■ Task prompt
Hunt for the word "will" across the entries below, copying each line that holds it.

■ Material for this task
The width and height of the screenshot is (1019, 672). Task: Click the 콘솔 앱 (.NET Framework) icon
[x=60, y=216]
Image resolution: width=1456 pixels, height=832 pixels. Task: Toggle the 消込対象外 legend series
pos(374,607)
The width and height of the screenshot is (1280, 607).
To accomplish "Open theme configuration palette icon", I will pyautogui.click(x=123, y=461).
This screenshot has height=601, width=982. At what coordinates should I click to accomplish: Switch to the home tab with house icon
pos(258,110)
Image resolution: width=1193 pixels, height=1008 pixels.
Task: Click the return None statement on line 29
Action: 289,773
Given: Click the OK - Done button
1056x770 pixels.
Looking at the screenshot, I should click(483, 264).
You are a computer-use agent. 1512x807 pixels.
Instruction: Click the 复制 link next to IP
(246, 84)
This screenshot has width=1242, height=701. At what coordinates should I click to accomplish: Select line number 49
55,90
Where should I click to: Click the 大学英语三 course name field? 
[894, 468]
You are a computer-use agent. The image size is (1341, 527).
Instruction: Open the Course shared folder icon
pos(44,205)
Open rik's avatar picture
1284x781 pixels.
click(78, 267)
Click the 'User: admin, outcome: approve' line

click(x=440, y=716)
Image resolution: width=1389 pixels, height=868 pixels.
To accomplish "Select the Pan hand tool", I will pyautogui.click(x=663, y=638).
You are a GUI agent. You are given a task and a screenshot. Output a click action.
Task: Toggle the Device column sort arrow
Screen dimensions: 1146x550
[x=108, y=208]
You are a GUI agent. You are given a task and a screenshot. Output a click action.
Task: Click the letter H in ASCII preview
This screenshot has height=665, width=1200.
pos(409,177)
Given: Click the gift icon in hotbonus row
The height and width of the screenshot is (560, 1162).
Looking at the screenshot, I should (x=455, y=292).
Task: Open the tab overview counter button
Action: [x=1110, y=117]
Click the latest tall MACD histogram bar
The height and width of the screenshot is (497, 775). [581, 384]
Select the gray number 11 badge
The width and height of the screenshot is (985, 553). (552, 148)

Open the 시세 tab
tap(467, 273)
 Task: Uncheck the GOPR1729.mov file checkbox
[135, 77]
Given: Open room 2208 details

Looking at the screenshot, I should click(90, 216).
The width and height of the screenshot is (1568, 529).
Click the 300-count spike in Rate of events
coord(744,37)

■ Output for this exercise
To accomplish "Open theme configuration palette icon", I will pyautogui.click(x=123, y=461).
To accomplish "Select the Pan hand tool", I will pyautogui.click(x=663, y=638).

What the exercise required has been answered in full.